> Excerpted data:
((
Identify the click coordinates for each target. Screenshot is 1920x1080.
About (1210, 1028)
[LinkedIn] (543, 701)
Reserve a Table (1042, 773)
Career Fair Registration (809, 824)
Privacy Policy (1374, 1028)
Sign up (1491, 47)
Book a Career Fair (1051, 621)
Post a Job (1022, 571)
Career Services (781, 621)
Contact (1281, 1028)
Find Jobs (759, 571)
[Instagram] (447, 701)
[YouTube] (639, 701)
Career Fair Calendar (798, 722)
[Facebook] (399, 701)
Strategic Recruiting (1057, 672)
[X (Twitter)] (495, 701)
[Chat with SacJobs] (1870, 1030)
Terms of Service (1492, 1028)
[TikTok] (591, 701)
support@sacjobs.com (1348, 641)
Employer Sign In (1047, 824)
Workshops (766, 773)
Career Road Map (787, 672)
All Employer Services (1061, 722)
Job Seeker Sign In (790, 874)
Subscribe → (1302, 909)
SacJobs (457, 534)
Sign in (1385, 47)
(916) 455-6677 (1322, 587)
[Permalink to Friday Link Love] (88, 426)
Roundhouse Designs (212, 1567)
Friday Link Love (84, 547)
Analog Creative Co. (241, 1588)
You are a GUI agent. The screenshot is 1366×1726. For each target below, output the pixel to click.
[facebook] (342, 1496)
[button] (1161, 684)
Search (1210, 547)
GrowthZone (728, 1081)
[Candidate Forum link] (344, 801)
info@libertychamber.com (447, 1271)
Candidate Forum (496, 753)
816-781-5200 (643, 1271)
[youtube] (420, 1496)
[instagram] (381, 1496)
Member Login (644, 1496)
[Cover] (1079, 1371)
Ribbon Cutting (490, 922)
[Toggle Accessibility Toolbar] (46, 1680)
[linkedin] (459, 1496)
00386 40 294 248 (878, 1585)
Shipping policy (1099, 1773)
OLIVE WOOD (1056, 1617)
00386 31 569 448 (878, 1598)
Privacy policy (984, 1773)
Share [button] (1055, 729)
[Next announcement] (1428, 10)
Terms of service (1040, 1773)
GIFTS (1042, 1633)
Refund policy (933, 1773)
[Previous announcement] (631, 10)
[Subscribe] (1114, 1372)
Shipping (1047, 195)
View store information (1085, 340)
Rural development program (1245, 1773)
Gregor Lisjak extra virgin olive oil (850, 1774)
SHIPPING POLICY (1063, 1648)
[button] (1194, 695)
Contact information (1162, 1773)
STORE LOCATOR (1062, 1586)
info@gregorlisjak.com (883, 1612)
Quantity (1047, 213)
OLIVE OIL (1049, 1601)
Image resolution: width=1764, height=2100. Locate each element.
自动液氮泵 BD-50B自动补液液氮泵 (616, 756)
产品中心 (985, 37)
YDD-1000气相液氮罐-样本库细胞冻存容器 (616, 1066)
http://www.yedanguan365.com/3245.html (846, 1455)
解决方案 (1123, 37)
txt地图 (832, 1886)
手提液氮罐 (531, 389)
))
> Exercise objective:
Exactly as written, reproduce the lines of the data above from the first line through the line where "SHIPPING POLICY (1063, 1648)" appears.

> Finished task:
Identify the click coordinates for each target. Screenshot is 1920x1080.
About (1210, 1028)
[LinkedIn] (543, 701)
Reserve a Table (1042, 773)
Career Fair Registration (809, 824)
Privacy Policy (1374, 1028)
Sign up (1491, 47)
Book a Career Fair (1051, 621)
Post a Job (1022, 571)
Career Services (781, 621)
Contact (1281, 1028)
Find Jobs (759, 571)
[Instagram] (447, 701)
[YouTube] (639, 701)
Career Fair Calendar (798, 722)
[Facebook] (399, 701)
Strategic Recruiting (1057, 672)
[X (Twitter)] (495, 701)
[Chat with SacJobs] (1870, 1030)
Terms of Service (1492, 1028)
[TikTok] (591, 701)
support@sacjobs.com (1348, 641)
Employer Sign In (1047, 824)
Workshops (766, 773)
Career Road Map (787, 672)
All Employer Services (1061, 722)
Job Seeker Sign In (790, 874)
Subscribe → (1302, 909)
SacJobs (457, 534)
Sign in (1385, 47)
(916) 455-6677 (1322, 587)
[Permalink to Friday Link Love] (88, 426)
Roundhouse Designs (212, 1567)
Friday Link Love (84, 547)
Analog Creative Co. (241, 1588)
You are a GUI agent. The screenshot is 1366×1726. For each target below, output the pixel to click.
[facebook] (342, 1496)
[button] (1161, 684)
Search (1210, 547)
GrowthZone (728, 1081)
[Candidate Forum link] (344, 801)
info@libertychamber.com (447, 1271)
Candidate Forum (496, 753)
816-781-5200 (643, 1271)
[youtube] (420, 1496)
[instagram] (381, 1496)
Member Login (644, 1496)
[Cover] (1079, 1371)
Ribbon Cutting (490, 922)
[Toggle Accessibility Toolbar] (46, 1680)
[linkedin] (459, 1496)
00386 40 294 248 (878, 1585)
Shipping policy (1099, 1773)
OLIVE WOOD (1056, 1617)
00386 31 569 448 (878, 1598)
Privacy policy (984, 1773)
Share [button] (1055, 729)
[Next announcement] (1428, 10)
Terms of service (1040, 1773)
GIFTS (1042, 1633)
Refund policy (933, 1773)
[Previous announcement] (631, 10)
[Subscribe] (1114, 1372)
Shipping (1047, 195)
View store information (1085, 340)
Rural development program (1245, 1773)
Gregor Lisjak extra virgin olive oil (850, 1774)
SHIPPING POLICY (1063, 1648)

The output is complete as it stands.